Performance comparison of several batch inserts in MyBatis

There are three main methods for batch data processing:
1. Execute a single insert statement repeatedly
2. foreach splicing sql
3. Batch processing

1, Preliminary preparation

Based on Spring Boot + Mysql, lombok is used to omit get/set. See pom.xml for details.

1.1 table structure

id is self incremented using the database.

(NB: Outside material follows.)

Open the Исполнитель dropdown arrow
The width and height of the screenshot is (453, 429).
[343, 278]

DROP TABLE IF EXISTS `user_info_batch`;
CREATE TABLE `user_info_batch` (
                           `id` bigint(11) unsigned NOT NULL AUTO_INCREMENT COMMENT 'Primary key id',
                           `user_name` varchar(100) NOT NULL COMMENT 'title of account',
                           `pass_word` varchar(100) NOT NULL COMMENT 'Login password',
                           `nick_name` varchar(30) NOT NULL COMMENT 'nickname',
                           `mobile` varchar(30) NOT NULL COMMENT 'cell-phone number',
                           `email` varchar(100) DEFAULT NULL COMMENT 'e-mail address',
                           `gmt_create` timestamp NOT NULL DEFAULT CURRENT_TIMESTAMP COMMENT 'Creation time',
                           `gmt_update` timestamp NULL DEFAULT NULL COMMENT 'Update time',
                           PRIMARY KEY (`id`) USING BTREE
) ENGINE=InnoDB AUTO_INCREMENT=1 DEFAULT CHARSET=utf8 ROW_FORMAT=DYNAMIC COMMENT 'Mybatis Batch';

1.2 project configuration file

Carefully, you may have found that the database url is followed by a paragraph rewritebackedstatements = true. What's the use? Don't worry, I'll introduce it later.

Database configuration
spring:
  datasource:
    url: jdbc:mysql://47.111.118.152:3306/mybatis?rewriteBatchedStatements=true
    username: mybatis
    password: password
    driver-class-name: com.mysql.cj.jdbc.Driver
mybatis
mybatis:
  mapper-locations: classpath:mapper/*.xml
  type-aliases-package: cn.van.mybatis.batch.entity

1.3 entity class

@Data
@Accessors(chain = true)
public class UserInfoBatchDO implements Serializable {
    private Long id;
    
    private String userName;

    private String passWord;

    private String nickName;

    private String mobile;

    private String email;

    private LocalDateTime gmtCreate;

    private LocalDateTime gmtUpdate;
}

1.4 UserInfoBatchMapper

public interface UserInfoBatchMapper {
    /** Single insert
     * @param info
     * @return
     */
    int insert(UserInfoBatchDO info);

    /**
     * foreach insert
     * @param list
     * @return
     */
    int batchInsert(List<UserInfoBatchDO> list);
}

1.5 UserInfoBatchMapper.xml

<?xml version="1.0" encoding="UTF-8"?>

<!DOCTYPE mapper PUBLIC "-//mybatis.org//DTD Mapper 3.0//EN" "http://mybatis.org/dtd/mybatis-3-mapper.dtd">
<mapper namespace="cn.van.mybatis.batch.mapper.UserInfoBatchMapper">


  <insert id="insert" parameterType="cn.van.mybatis.batch.entity.UserInfoBatchDO">
    insert into user_info_batch (user_name, pass_word, nick_name, mobile, email, gmt_create, gmt_update)
    values (#{userName,jdbcType=VARCHAR}, #{passWord,jdbcType=VARCHAR},#{nickName,jdbcType=VARCHAR}, #{mobile,jdbcType=VARCHAR}, #{email,jdbcType=VARCHAR}, #{gmtCreate,jdbcType=TIMESTAMP}, #{gmtUpdate,jdbcType=TIMESTAMP})
  </insert>

  <insert id="batchInsert">
    insert into user_info_batch (user_name, pass_word, nick_name, mobile, email, gmt_create, gmt_update)
    values
    <foreach collection="list" item="item" separator=",">
      (#{item.userName,jdbcType=VARCHAR}, #{item.passWord,jdbcType=VARCHAR}, #{item.nickName,jdbcType=VARCHAR}, #{item.mobile,jdbcType=VARCHAR}, #{item.email,jdbcType=VARCHAR}, #{item.gmtCreate,jdbcType=TIMESTAMP}, #{item.gmtUpdate,jdbcType=TIMESTAMP})
    </foreach>
  </insert>
</mapper>

1.6 preliminary data

In order to facilitate the test, several variables are extracted and loaded in advance.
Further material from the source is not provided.